English Literature
Course summary
In the first year pupils will study Component 2: Comparative and Contextual Study, where the focus is on a literary genre: The Immigrant Experience, American Literature (prose) 1880-1940 or Dystopia, for example. There is a requirement to study an exam text: Small Island by Andrea Levy and The Reluctant Fundamentalist by Mohsin Hamid being two recent choices, as well as reading widely around the topic area. A willingness to embrace literary criticism, to consider the contexts in which a work has been written and received, and an awareness of film and stage adaptations is essential.
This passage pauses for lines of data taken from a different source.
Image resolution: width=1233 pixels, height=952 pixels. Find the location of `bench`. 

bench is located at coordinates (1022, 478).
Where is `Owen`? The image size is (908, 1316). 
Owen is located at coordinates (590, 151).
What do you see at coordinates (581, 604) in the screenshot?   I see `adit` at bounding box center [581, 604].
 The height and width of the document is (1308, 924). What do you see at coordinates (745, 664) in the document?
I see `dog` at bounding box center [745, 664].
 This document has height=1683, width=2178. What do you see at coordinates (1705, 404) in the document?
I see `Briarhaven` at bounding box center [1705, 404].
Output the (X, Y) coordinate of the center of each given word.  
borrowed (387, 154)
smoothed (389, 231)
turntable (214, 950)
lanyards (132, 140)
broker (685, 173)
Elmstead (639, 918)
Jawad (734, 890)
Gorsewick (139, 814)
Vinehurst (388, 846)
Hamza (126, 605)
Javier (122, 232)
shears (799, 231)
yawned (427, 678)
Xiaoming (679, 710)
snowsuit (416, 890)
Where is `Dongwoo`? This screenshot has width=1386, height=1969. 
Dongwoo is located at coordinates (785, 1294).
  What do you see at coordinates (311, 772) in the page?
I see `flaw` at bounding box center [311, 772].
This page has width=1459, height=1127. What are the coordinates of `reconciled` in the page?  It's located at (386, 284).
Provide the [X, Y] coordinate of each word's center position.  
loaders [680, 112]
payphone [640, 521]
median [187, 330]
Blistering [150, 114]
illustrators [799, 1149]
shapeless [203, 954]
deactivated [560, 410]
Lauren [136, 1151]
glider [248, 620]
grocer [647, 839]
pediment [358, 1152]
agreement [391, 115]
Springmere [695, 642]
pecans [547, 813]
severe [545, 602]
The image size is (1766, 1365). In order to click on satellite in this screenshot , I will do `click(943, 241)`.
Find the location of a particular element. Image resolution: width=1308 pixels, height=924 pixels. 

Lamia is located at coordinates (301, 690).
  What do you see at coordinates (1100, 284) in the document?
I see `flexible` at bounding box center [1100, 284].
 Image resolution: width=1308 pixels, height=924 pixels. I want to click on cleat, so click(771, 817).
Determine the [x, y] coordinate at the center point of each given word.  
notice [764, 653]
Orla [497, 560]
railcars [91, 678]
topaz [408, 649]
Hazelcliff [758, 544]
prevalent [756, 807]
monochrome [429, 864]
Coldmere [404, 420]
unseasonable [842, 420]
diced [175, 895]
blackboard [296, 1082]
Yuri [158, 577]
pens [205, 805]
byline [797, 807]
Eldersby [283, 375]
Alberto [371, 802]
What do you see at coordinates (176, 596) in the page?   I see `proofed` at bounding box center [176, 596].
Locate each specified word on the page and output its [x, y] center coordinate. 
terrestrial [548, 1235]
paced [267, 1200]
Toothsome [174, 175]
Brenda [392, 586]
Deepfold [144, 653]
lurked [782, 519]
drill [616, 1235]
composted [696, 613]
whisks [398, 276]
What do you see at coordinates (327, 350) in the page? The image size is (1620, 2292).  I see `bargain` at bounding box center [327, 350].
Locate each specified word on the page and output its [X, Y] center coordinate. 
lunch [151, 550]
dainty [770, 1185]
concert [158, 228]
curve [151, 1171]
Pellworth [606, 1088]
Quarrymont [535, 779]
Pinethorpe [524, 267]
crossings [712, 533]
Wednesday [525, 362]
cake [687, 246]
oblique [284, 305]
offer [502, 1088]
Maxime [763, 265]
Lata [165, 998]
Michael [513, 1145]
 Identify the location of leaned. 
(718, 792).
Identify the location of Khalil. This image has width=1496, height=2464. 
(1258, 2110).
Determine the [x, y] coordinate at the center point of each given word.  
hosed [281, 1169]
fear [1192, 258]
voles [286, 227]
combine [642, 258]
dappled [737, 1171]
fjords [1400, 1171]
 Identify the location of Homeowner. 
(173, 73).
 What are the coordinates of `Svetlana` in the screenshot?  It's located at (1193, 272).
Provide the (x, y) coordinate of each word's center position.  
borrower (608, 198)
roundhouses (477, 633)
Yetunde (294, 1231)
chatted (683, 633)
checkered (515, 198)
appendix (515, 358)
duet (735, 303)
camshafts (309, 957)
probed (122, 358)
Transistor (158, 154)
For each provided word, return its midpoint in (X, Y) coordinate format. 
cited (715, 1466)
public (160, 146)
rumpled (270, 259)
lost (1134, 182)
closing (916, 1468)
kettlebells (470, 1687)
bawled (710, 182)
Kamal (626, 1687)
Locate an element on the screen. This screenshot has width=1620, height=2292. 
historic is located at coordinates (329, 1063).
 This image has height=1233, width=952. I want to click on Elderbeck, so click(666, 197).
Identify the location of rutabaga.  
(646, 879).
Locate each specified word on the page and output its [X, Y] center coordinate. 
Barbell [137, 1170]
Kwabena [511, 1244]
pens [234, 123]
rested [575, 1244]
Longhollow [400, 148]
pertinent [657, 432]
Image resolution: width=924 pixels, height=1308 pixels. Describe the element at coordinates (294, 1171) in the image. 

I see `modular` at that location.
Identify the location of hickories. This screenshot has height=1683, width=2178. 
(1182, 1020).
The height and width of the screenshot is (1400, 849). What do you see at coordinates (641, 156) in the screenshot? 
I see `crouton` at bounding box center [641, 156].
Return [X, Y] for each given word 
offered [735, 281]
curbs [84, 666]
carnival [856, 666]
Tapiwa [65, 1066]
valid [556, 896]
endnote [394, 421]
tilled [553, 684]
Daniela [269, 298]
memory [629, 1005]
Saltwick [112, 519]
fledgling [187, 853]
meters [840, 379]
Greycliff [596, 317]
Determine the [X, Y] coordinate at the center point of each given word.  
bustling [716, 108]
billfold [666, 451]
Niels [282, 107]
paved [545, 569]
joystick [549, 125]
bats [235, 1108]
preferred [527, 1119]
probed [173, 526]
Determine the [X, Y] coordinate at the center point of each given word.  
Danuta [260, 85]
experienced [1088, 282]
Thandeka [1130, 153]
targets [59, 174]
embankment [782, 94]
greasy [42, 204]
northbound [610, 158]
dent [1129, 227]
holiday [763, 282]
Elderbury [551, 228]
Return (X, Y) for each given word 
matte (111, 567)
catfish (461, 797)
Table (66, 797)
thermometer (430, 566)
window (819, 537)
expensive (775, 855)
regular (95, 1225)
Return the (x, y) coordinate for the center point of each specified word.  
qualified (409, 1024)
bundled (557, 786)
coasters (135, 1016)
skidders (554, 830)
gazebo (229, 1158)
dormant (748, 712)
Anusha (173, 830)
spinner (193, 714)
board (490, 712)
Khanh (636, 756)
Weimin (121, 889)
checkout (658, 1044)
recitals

Towards the end of the year pupils begin to plan their coursework tasks, submitting titles to the exam board for approval at the end of the spring term. The coursework folder has a 3000 word limit, excluding titles, quotations, footnotes and bibliography, and should include comparison of a drama, a prose and a poetry text. The texts should all have been published and performed in 1900, or later, and one of the three must have been first published or performed after 2000. In the second year pupils study Component 1: Drama and Poetry pre-1900, comprising one Shakespeare text, with a range of choice from ‘Coriolanus’ to ‘Twelfth Night’, as well as one other pre-1900 drama text, The Duchess of Malfi or An Ideal Husband, for example, and some poetry, possibly, Chaucer’s The Merchant’s Prologue and Tale, Coleridge’s Selected Poems or Tennyson’s Maud. All texts mentioned above are on the syllabus but all choices are subject to individual teacher choice.